Monday, November 14, 2005

IQ and Career Success

From the Book - A Whole New Mind: Moving from the Information Age to the Conceptual Age by Daniel Pink -

"Daniel Goldman, author of the groundbreaking book Emotional Intelligence, has examined an array of academic studies that have attempted to measure how much IQ (which like the SAT, measures pure L-Directed Thinking prowess) accounts for career success.

What do you think these studies found? Grab a No. 2 pencil and take a guess.

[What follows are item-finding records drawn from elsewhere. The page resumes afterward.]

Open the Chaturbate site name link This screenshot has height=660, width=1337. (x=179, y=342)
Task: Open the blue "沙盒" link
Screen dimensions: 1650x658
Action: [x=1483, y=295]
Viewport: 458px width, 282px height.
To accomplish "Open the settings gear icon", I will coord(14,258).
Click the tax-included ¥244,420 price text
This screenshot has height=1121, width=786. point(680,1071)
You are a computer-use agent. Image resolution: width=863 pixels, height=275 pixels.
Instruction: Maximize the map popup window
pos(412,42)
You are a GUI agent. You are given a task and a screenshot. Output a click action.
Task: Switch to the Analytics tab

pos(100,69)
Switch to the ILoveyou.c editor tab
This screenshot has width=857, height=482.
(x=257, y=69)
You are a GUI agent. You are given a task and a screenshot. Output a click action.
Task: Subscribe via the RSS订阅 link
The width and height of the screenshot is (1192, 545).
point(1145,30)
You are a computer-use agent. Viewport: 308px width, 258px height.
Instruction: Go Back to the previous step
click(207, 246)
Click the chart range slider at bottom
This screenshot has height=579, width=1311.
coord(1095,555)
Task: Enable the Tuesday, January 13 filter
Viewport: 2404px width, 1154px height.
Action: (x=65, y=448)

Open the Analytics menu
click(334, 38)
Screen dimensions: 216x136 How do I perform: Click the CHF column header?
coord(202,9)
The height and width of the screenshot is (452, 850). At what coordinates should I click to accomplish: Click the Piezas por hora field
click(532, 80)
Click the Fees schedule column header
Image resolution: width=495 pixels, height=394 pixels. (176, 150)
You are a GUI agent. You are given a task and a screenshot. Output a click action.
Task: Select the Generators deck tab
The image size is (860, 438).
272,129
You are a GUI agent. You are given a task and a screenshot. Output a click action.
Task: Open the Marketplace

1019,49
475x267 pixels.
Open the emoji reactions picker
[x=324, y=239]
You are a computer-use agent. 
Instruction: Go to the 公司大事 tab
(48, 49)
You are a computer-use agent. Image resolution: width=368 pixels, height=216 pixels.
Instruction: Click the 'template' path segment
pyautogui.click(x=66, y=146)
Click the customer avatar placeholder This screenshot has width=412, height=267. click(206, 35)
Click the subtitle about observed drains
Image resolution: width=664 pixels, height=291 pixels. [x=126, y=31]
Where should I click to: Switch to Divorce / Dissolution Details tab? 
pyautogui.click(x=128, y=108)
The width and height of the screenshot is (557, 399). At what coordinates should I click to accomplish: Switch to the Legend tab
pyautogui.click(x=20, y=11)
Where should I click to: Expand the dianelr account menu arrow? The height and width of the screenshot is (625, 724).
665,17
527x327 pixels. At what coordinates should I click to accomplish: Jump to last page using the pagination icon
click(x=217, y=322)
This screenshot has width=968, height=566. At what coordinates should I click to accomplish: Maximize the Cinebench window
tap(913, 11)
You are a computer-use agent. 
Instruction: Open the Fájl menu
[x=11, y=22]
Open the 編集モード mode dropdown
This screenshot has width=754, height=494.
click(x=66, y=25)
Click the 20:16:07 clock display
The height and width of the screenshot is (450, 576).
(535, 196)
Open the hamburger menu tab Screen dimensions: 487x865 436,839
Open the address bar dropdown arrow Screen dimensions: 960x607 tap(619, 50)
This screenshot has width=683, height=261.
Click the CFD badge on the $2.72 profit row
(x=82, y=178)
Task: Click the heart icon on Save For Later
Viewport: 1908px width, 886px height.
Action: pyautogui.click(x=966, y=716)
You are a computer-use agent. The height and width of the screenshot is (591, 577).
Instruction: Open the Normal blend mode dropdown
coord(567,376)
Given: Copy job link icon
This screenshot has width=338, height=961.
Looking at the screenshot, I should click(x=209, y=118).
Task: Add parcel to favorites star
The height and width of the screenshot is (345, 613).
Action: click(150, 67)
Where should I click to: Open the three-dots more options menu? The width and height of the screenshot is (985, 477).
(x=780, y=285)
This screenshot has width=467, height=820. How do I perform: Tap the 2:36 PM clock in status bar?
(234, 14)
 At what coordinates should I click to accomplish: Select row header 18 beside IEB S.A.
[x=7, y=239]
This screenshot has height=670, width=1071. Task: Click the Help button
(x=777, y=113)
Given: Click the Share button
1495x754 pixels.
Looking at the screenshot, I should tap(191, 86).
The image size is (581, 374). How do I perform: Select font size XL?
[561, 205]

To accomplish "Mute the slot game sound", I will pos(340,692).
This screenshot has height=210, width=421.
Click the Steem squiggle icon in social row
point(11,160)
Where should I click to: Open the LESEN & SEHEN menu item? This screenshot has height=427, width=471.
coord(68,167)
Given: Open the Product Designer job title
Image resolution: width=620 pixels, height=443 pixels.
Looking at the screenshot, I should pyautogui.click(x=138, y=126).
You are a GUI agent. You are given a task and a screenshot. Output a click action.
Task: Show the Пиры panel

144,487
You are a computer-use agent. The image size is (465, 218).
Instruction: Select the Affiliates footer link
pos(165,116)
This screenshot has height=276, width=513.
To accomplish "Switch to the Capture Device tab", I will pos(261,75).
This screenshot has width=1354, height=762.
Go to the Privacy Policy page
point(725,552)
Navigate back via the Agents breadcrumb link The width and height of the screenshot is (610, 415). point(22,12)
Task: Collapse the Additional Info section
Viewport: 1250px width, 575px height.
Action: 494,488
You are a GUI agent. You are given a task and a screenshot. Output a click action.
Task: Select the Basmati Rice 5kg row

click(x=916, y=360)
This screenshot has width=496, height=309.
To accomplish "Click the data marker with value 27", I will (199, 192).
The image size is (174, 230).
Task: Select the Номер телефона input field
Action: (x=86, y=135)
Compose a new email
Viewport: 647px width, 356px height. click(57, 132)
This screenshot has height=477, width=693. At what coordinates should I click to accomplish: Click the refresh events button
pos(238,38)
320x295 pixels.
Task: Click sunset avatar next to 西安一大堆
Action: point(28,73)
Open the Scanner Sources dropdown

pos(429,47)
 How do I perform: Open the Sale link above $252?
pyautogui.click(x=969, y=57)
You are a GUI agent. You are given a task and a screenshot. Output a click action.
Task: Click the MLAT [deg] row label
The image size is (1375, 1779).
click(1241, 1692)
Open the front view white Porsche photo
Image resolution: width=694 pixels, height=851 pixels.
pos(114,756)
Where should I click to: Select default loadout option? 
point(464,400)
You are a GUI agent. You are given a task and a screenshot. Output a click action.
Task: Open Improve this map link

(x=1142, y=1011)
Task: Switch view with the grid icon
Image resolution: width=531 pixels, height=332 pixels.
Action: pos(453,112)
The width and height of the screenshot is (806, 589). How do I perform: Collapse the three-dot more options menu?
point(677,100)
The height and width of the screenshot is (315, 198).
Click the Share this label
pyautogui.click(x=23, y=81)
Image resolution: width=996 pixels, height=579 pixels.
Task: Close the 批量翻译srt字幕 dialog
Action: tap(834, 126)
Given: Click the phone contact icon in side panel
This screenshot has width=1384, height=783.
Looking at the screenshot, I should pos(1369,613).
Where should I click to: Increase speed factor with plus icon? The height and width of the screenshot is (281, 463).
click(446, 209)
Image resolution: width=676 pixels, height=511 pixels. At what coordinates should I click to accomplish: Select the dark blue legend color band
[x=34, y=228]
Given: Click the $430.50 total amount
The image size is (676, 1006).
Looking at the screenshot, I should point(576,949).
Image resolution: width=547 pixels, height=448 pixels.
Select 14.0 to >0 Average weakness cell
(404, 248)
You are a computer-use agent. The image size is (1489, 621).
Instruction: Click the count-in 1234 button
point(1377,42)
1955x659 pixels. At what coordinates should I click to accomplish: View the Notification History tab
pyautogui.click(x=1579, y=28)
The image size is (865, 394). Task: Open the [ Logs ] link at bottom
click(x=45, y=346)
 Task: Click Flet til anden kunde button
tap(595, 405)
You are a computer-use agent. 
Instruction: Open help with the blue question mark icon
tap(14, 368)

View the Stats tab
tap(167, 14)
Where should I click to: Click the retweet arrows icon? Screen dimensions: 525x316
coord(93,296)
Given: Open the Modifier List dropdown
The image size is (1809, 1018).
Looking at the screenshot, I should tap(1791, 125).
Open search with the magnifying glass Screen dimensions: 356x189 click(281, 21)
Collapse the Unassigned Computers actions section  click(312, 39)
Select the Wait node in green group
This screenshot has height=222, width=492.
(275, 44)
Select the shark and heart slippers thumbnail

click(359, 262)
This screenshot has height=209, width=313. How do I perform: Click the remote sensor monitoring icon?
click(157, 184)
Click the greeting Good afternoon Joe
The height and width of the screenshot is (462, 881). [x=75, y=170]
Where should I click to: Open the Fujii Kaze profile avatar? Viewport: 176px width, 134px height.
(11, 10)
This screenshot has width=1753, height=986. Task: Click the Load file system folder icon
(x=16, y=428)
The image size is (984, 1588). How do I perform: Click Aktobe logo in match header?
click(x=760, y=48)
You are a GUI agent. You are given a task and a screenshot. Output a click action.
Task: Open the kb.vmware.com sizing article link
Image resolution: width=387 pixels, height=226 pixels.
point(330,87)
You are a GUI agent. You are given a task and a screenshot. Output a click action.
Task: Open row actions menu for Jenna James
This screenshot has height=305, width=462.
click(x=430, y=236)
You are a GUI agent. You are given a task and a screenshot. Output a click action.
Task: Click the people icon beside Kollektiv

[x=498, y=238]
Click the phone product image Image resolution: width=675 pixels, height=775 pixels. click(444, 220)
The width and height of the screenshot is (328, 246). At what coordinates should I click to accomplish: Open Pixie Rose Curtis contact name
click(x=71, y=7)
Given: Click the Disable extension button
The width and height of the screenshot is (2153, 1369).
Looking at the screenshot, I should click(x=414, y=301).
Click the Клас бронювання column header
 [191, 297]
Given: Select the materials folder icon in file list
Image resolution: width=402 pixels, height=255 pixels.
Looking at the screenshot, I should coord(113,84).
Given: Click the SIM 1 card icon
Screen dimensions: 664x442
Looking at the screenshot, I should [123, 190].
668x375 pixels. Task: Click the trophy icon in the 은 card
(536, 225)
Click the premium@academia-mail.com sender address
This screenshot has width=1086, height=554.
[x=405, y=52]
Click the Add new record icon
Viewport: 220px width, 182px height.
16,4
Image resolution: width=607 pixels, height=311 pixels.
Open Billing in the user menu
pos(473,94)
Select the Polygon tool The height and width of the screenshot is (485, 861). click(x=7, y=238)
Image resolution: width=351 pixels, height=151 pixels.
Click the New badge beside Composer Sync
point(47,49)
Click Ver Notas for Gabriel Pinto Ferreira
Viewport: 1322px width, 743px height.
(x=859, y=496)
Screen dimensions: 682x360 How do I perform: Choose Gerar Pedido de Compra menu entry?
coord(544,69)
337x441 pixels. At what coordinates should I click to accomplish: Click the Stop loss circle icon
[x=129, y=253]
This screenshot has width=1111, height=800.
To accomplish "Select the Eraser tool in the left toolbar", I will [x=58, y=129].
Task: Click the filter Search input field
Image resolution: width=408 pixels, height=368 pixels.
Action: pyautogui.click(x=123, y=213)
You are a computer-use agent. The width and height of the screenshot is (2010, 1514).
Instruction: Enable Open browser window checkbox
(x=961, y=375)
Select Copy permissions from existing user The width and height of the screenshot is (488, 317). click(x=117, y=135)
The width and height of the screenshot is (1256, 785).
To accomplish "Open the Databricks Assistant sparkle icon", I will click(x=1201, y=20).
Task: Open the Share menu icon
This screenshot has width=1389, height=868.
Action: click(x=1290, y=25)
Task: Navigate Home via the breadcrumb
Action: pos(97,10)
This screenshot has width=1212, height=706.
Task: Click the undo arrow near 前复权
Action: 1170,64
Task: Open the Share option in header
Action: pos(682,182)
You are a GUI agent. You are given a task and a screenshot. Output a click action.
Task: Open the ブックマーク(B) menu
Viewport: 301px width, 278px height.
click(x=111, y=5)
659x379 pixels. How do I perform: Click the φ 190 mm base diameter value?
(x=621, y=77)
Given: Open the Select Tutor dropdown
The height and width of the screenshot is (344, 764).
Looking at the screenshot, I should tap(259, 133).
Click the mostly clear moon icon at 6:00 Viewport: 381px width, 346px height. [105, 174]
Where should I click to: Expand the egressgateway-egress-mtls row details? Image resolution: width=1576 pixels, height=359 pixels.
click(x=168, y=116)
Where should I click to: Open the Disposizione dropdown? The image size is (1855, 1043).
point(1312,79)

According to the latest research, IQ accounts for what portion of career success
?

a. 50 to 60 percent
b. 35 to 45 percent
c. 23 to 29 percent
d. 15 to 20 percent

The answer: between 4 and 10 percent. (Confining oneself only to the answers presented is a symptom of excessive L-Directed Thinking.) According to Goldman, IQ can influence the profession one enters. My IQ, for instance, is way too low for a career in astrophysics. But within a profession, mastery of L-Directed Thinking matters relatively little. More important are qualities that are tougher to quantify, the very kinds of high-concept and high-touch abilities I've been mentioning - imagination, joyfulness, and social dexterity. For instance, research by Goldman and the Hay Group has found that within organizations, the most effective leaders were funny (that is, funny ha-ha, not funny strange). These leaders had their charges laughing three times more often than their managerial counterparts....But where have you seen a standardized test that measures comedic aptitude?"